Task details
From the entries below, transcribe exactly the lines between the line holding "At what coordinates should I click to accomplish: Select" and the line holding "Open the Dashboard tab", inclusive; skip all other lines.

*** Extracted entries Section Begins ***

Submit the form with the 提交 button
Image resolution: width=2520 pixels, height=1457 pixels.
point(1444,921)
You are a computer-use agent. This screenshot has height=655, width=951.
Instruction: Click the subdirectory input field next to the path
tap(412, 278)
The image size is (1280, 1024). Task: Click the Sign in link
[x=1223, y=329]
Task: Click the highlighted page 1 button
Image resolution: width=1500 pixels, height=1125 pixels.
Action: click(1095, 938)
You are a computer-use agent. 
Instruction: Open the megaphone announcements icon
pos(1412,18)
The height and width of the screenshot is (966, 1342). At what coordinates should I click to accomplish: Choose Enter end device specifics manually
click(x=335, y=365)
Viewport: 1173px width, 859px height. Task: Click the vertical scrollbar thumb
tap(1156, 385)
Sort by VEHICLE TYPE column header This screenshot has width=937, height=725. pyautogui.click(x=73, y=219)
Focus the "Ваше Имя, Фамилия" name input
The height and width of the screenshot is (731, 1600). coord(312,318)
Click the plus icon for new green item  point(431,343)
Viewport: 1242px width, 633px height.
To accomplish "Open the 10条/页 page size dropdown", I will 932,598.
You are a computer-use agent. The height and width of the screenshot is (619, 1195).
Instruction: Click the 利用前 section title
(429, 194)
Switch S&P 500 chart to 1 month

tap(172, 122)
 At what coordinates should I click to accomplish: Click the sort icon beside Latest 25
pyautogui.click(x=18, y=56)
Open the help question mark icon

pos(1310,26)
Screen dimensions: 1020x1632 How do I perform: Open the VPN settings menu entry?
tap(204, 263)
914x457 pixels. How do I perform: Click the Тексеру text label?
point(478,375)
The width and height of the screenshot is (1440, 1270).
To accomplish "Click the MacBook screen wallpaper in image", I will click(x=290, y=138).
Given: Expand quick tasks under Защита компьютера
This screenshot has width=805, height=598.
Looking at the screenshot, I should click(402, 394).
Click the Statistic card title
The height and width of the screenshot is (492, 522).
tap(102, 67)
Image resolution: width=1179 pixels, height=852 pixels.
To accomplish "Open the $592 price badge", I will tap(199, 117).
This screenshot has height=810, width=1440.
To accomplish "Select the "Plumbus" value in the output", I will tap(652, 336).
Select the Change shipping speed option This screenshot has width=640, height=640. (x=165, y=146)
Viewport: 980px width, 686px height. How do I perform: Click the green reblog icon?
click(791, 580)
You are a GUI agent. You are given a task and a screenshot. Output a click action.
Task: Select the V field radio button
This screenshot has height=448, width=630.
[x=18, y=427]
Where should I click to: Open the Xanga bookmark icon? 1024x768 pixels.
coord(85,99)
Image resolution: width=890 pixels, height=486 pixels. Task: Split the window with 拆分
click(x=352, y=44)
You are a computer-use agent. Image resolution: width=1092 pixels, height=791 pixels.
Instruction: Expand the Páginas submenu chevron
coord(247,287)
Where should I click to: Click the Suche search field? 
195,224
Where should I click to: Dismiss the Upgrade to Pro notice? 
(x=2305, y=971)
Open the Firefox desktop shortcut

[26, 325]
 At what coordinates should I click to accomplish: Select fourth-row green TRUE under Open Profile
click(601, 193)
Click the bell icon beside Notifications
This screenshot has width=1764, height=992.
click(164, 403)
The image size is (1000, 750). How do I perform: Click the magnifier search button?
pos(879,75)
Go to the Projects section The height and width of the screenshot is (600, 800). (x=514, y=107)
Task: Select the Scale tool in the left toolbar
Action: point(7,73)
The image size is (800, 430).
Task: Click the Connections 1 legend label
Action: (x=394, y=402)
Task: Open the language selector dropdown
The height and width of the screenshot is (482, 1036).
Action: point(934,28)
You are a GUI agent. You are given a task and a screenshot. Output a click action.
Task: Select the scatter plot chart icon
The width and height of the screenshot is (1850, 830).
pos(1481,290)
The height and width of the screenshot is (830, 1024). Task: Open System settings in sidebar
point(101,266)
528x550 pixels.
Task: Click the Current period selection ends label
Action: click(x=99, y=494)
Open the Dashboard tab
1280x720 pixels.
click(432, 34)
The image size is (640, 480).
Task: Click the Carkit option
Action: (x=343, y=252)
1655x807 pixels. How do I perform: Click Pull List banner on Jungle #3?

*** Extracted entries Section Ends ***

Answer for the task
 At what coordinates should I click to accomplish: Select fourth-row green TRUE under Open Profile
click(601, 193)
Click the bell icon beside Notifications
This screenshot has width=1764, height=992.
click(164, 403)
The image size is (1000, 750). How do I perform: Click the magnifier search button?
pos(879,75)
Go to the Projects section The height and width of the screenshot is (600, 800). (x=514, y=107)
Task: Select the Scale tool in the left toolbar
Action: point(7,73)
The image size is (800, 430).
Task: Click the Connections 1 legend label
Action: (x=394, y=402)
Task: Open the language selector dropdown
The height and width of the screenshot is (482, 1036).
Action: point(934,28)
You are a GUI agent. You are given a task and a screenshot. Output a click action.
Task: Select the scatter plot chart icon
The width and height of the screenshot is (1850, 830).
pos(1481,290)
The height and width of the screenshot is (830, 1024). Task: Open System settings in sidebar
point(101,266)
528x550 pixels.
Task: Click the Current period selection ends label
Action: click(x=99, y=494)
Open the Dashboard tab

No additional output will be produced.